Les Polonais
Dès le début de son existence, la forteresse de Modlin devait beaucoup aux Polonais, notamment à des ingénieurs militaires qui surveillaient les travaux de fortification sous Napoléon (p. ex. Ignacy Prądzyński). Elle a également joué un rôle prépondérant à l’occasion de plusieurs épisodes cruciaux dans l’histoire de la Pologne, à commencer par l’insurrection de novembre de 1830, quand la citadelle a été reprise par les insurgés pour servir de point de ravitaillement à l’armée polonaise. À cette occasion, on a réalisé des travaux de fortification avec l’idée de moderniser l’enceinte et d’éliminer les erreurs commises par les ingénieurs français. Le chantier était dirigé par l’ingénieur militaire August Szulc et le commandant de la forteresse, le général Ignacy Ledóchowski. Les insurgés de 1861-64 avait également Modlin dans leur collimateur puisqu’ils envisageaient de mettre la main sur les dépôts de munitions russes. Malheureusement, leur projet fut démasqué. À ce titre, il est intéressant de rappeler que le général Ivan Dehn, qui dirigeait le grand projet de modernisation de l’enceinte entamé par les autorités russes en 1832, s’est servi de projets élaborés par Ignacy Prądzyński et a fait appel à des ingénieurs polonais.
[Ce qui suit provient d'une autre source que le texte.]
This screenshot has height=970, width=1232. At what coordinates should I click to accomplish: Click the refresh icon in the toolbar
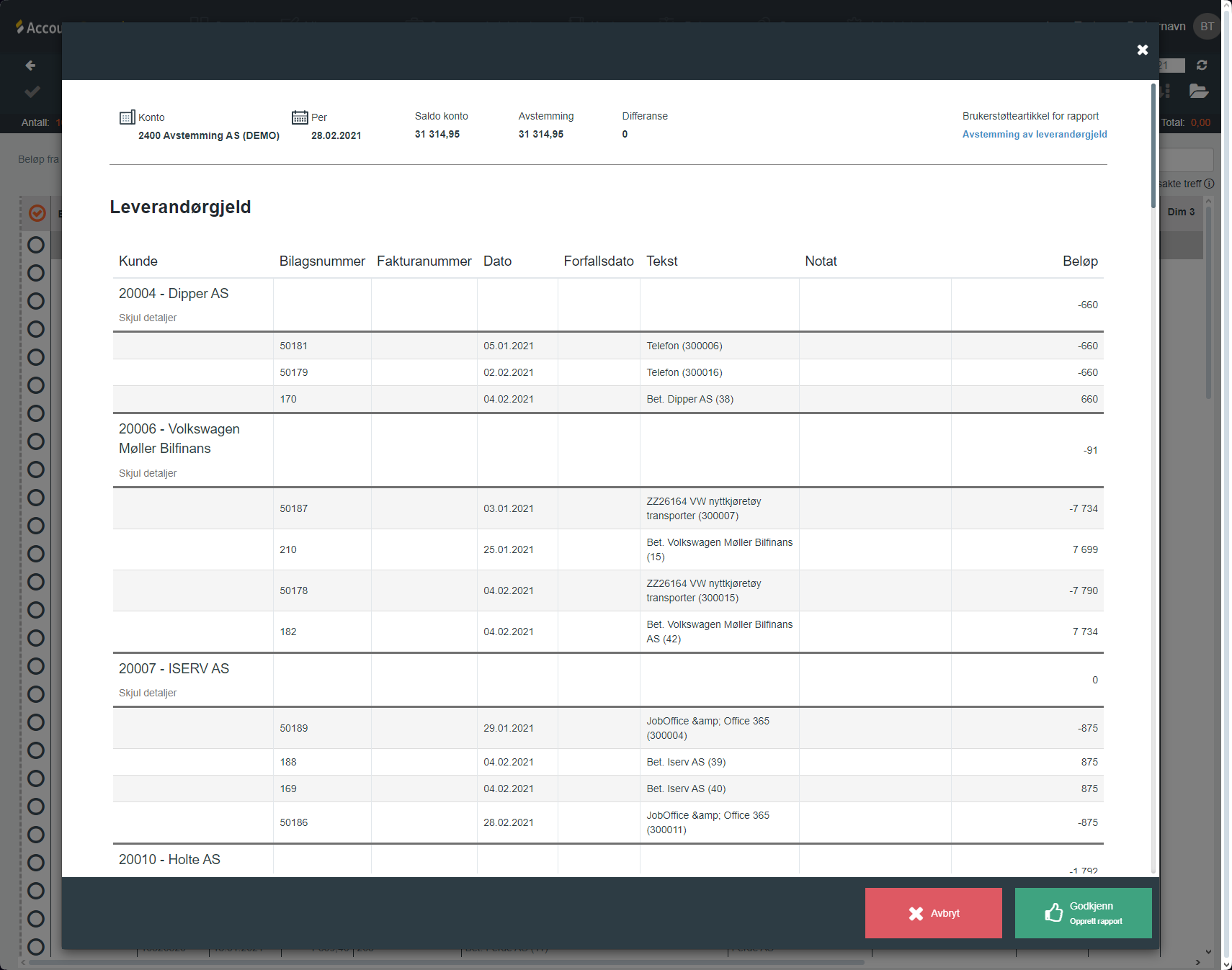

Cela dit, la période polonaise dans l’histoire de Modlin n’a commencé qu’à la fin de la première guerre mondiale quand un groupe de soldats polonais a désarmé le garnison allemand en place. Une fois les Allemands partis, l’armée polonaise y a pris ses quartiers. Le colonel Edward Malewicz est devenu le premier commandant polonais de Modlin.
La Grande guerre venait seulement de se terminer quand la citadelle est de nouveau sollicitée dans le cadre de la guerre polono-soviétique de 1920.
Une fois les hostilités terminées, Modlin, malgré les dégâts subis, a non seulement conservé son statut de garnison importante, mais s’est également transformé en un centre de formation militaire de référence. En effet, la place forte a accueilli le Corps de cadets, l’École des aspirants des armes blindées et le Centre de formation de sapeurs. En même temps, elle hébergeait différentes unités d’infanterie, de sapeurs et de génie militaire. Qui plus est, quand le chef d’État Józef Piłsudski a émis son décret du 8 novembre 1918 sur la mise en place de la Marine de guerre, la forteresse de Modlin est devenue la première base des forces navales polonaises. À ce titre, un chantier adapté à la construction de petites embarcations y a été aménagé.
Avec le passage du temps, la forteresse a été déclassée au rang de camp fortifié. L’armée se contentait du maintien des constructions et du renforcement des fortifications déjà en place. Par exemple, en 1924, on a inauguré une centrale électrique mise en place par le Bataillon électrotechnique, et l’on a érigé plusieurs immeubles d’habitation supplémentaires. L’ancienne cathédrale orthodoxe a été transformée en église catholique. Dans les mois qui ont précédé l’éclatement de la Seconde guerre mondiale, plusieurs nouveaux abris de combat ont été construits.
En septembre 1939, la forteresse de Modlin a joué un rôle important dans le cadre du système de défense de Varsovie. Le garnison, qui comptait 17 mille soldats, n’a capitulé devant les Allemands que le 29 septembre, un jour après la capitulation de la capitale, après de longs combats héroïques.
Une fois la guerre terminée, le garnison de Modlin a été réduit à plusieurs milliers de soldats. Dans les années suivantes, de nombreux bâtiments ont été déconstruits, y compris l’église de la caserne. En revanche, une importante base aérienne a été mise en place. En 1958, Modlin a accueilli la prestigieuse École supérieure de pilotage, école-mère de milliers d’aviateurs militaires polonais. En plus, Modlin servait de base à la 45e Escadrille d’essais techniques. Aujourd’hui, le tarmac et les infrastructures appartiennent à l’Aéroport de Mazovie Varsovie-Modlin, l’autre aéroport civil de la capitale polonaise après l’aéroport Frédéric Chopin.
Il est également à noter que le cimetière de la forteresse, mis en place probablement par les Allemands (la sépulture la plus ancienne date de 1915), s’est conservé jusqu’à nos jours. Les enterrements se sont poursuivis au-delà de la Grande Guerre, puisqu’on y retrouve des tombes datant aussi bien de l’entre-deux-guerres que de la Seconde guerre mondiale. Le cimetière accueillait non seulement les soldats, mais également leurs proches.